A atribuição de proteção dos usuários, como pontuamos, é das agências reguladoras, ainda que não exclusivamente delas, já que existem órgãos de defesa do usuário e do consumidor que também fazem o controle das empresas privadas prestadoras de bens ou serviços públicos ou das demais atividades econômicas reguladas.
Assim, se a defesa do usuário é uma função pública e se a defesa do consumidor é um direito fundamental (art. 5º, XXXII, da CF), então incumbe às agências reguladoras, como entes estatais com poder de normatização, controle e fiscalização dos serviços, o dever de exercer essa proteção. Ainda que existam órgãos de defesa do consumidor e de usuários criados para esse fim específico, não se pode afastar o papel de proteção e defesa dos usuários e consumidores que as agências reguladoras devem desempenhar justamente em razão dos deveres constitucionais e legais que lhe são conferidos.
Se é certo que a eficiência da atividade regulatória depende do modelo de ente regulador implantando ou adotado pelo Estado, esse modelo não pode ignorar as conclusões extraídas do estudo de Stigler, de modo que o contorno institucional a ser desenhado para as agências reguladoras não pode desconsiderar as falhas apontadas pela Teoria da Captura.

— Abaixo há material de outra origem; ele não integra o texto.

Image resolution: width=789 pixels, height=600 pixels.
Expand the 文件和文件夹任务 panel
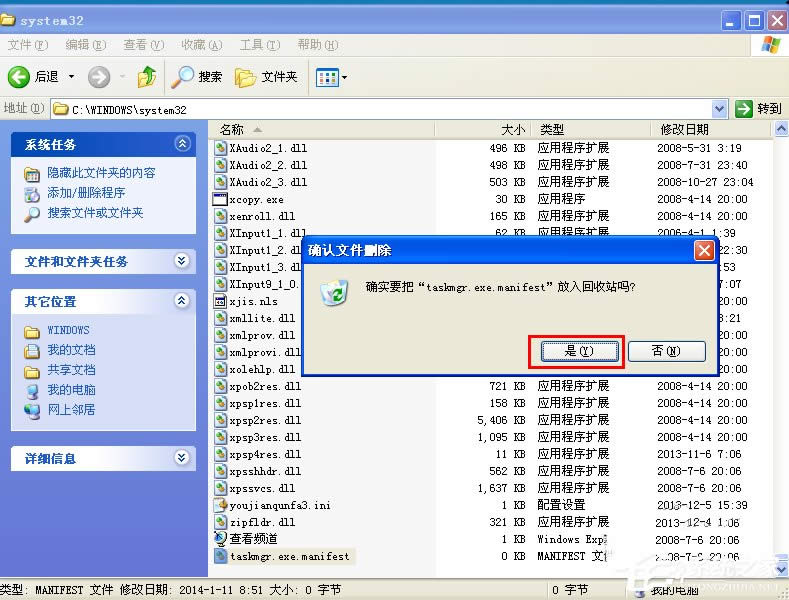click(x=181, y=261)
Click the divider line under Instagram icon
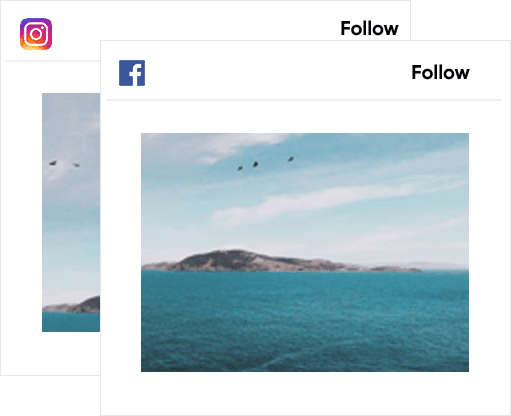The width and height of the screenshot is (511, 416). click(53, 61)
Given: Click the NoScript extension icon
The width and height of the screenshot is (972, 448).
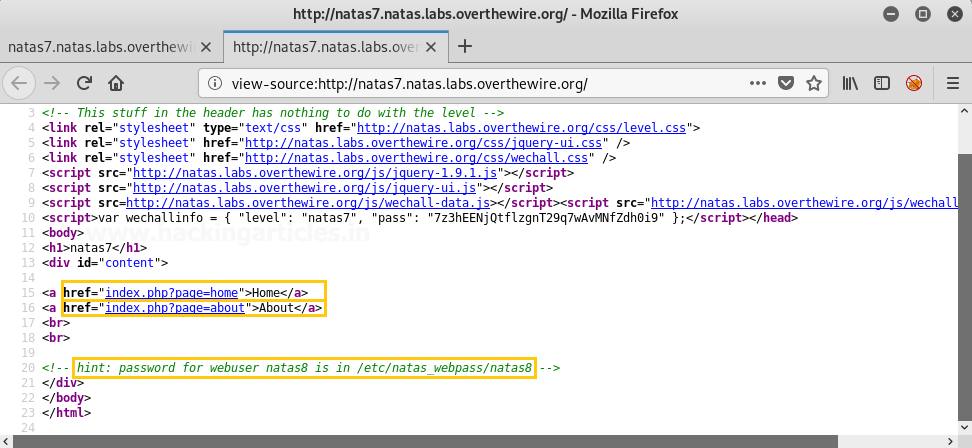Looking at the screenshot, I should pyautogui.click(x=913, y=83).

Por isso que a modelagem das agências reguladoras deve ser marcada pela transparência, pela participação democrática, para a promoção do equilíbrio entre os interesses em jogo: Poder Público, concessionárias ou empresas privadas e usuário e/ou consumidores. A regulação não pode ser discrepante do interesse público;; a transparência deve proporcionar a divulgação de informações relevantes e necessárias e o desenho das agências propiciar espaço para o controle social das empresas reguladas.
A equidistância deve ceder para que as agências reguladoras se aproximem dos usuários.
E essa aproximação pode ser reforçada com a implementação de formas de participação democrática, propiciando ao cidadão (usuário ou não, consumidor ou não) o exercício pleno da cidadania para que ele também possa ser o protagonista na gestão dos serviços públicos e das atividades econômicas consideradas sensíveis para a qualidade de vida ou para o bem-estar geral.
A democracia se desenvolve “mediante a realização dos direitos fundamentais”274 e a participação democrática do cidadão é o instrumento para a sua concretização, porque se baseia na realidade, nas necessidades e possibilidades da sociedade.
Nesse contexto, a vontade administrativa, no âmbito das agências reguladoras, deve cada vez mais se conciliar à expressão da vontade popular manifestada nos processos democráticos, garantindo-se, assim, a adoção de uma solução mais responsável e legítima para os problemas identificados, o aprimoramento da atividade regulatória e a concretização dos direitos fundamentais.
274 HÄBERLE, Peter. Hermenêutica constitucional - a sociedade aberta dos intérpretes da
Constituição: contribuição para a interpretação pluralista e “procedimental” da Constituição. Tradução de Gilmar Ferreira Mendes. Porto Alegre: Sergio Antonio Fabris Editor, 2002, p. 36.